__What to do__:
Give back exactly the first lines of the entries below, through the line with "The height and width of the screenshot is (743, 1029).".

Supplied information Block Start

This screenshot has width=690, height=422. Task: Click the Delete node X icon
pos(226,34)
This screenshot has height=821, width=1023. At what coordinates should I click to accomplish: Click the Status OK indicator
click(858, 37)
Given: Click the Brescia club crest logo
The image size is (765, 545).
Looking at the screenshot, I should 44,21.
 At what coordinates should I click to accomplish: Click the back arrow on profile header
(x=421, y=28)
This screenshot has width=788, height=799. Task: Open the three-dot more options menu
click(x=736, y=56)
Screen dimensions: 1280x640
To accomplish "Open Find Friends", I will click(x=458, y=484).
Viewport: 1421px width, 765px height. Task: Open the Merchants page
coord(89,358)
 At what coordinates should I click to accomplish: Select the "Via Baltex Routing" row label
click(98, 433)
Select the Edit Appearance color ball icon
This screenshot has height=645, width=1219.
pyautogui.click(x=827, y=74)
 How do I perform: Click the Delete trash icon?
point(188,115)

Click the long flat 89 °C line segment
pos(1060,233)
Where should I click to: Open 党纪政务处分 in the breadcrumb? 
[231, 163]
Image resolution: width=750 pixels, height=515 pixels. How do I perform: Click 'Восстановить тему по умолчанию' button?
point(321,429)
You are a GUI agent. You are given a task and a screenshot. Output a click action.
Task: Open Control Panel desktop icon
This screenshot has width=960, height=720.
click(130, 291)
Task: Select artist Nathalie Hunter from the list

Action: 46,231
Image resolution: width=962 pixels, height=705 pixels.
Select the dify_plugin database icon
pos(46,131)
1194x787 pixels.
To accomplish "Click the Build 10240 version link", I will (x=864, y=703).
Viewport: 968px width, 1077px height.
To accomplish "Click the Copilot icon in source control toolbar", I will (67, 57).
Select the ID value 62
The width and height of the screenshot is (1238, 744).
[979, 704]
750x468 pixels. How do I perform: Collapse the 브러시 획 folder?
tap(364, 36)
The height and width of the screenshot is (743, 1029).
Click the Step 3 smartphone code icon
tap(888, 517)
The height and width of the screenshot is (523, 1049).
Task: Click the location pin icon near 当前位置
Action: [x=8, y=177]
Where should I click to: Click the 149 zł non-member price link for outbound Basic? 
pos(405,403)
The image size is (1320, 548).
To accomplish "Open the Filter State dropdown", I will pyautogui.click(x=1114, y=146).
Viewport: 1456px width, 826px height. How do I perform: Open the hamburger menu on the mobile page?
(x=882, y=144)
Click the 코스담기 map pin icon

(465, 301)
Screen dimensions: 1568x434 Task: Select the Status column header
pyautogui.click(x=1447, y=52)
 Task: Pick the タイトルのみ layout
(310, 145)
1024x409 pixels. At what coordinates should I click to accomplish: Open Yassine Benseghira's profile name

Supplied information Block End

__Response to this task__:
This screenshot has width=690, height=422. Task: Click the Delete node X icon
pos(226,34)
This screenshot has height=821, width=1023. At what coordinates should I click to accomplish: Click the Status OK indicator
click(858, 37)
Given: Click the Brescia club crest logo
The image size is (765, 545).
Looking at the screenshot, I should 44,21.
 At what coordinates should I click to accomplish: Click the back arrow on profile header
(x=421, y=28)
This screenshot has width=788, height=799. Task: Open the three-dot more options menu
click(x=736, y=56)
Screen dimensions: 1280x640
To accomplish "Open Find Friends", I will click(x=458, y=484).
Viewport: 1421px width, 765px height. Task: Open the Merchants page
coord(89,358)
 At what coordinates should I click to accomplish: Select the "Via Baltex Routing" row label
click(98, 433)
Select the Edit Appearance color ball icon
This screenshot has height=645, width=1219.
pyautogui.click(x=827, y=74)
 How do I perform: Click the Delete trash icon?
point(188,115)

Click the long flat 89 °C line segment
pos(1060,233)
Where should I click to: Open 党纪政务处分 in the breadcrumb? 
[231, 163]
Image resolution: width=750 pixels, height=515 pixels. How do I perform: Click 'Восстановить тему по умолчанию' button?
point(321,429)
You are a GUI agent. You are given a task and a screenshot. Output a click action.
Task: Open Control Panel desktop icon
This screenshot has width=960, height=720.
click(130, 291)
Task: Select artist Nathalie Hunter from the list

Action: 46,231
Image resolution: width=962 pixels, height=705 pixels.
Select the dify_plugin database icon
pos(46,131)
1194x787 pixels.
To accomplish "Click the Build 10240 version link", I will (x=864, y=703).
Viewport: 968px width, 1077px height.
To accomplish "Click the Copilot icon in source control toolbar", I will (67, 57).
Select the ID value 62
The width and height of the screenshot is (1238, 744).
[979, 704]
750x468 pixels. How do I perform: Collapse the 브러시 획 folder?
tap(364, 36)
The height and width of the screenshot is (743, 1029).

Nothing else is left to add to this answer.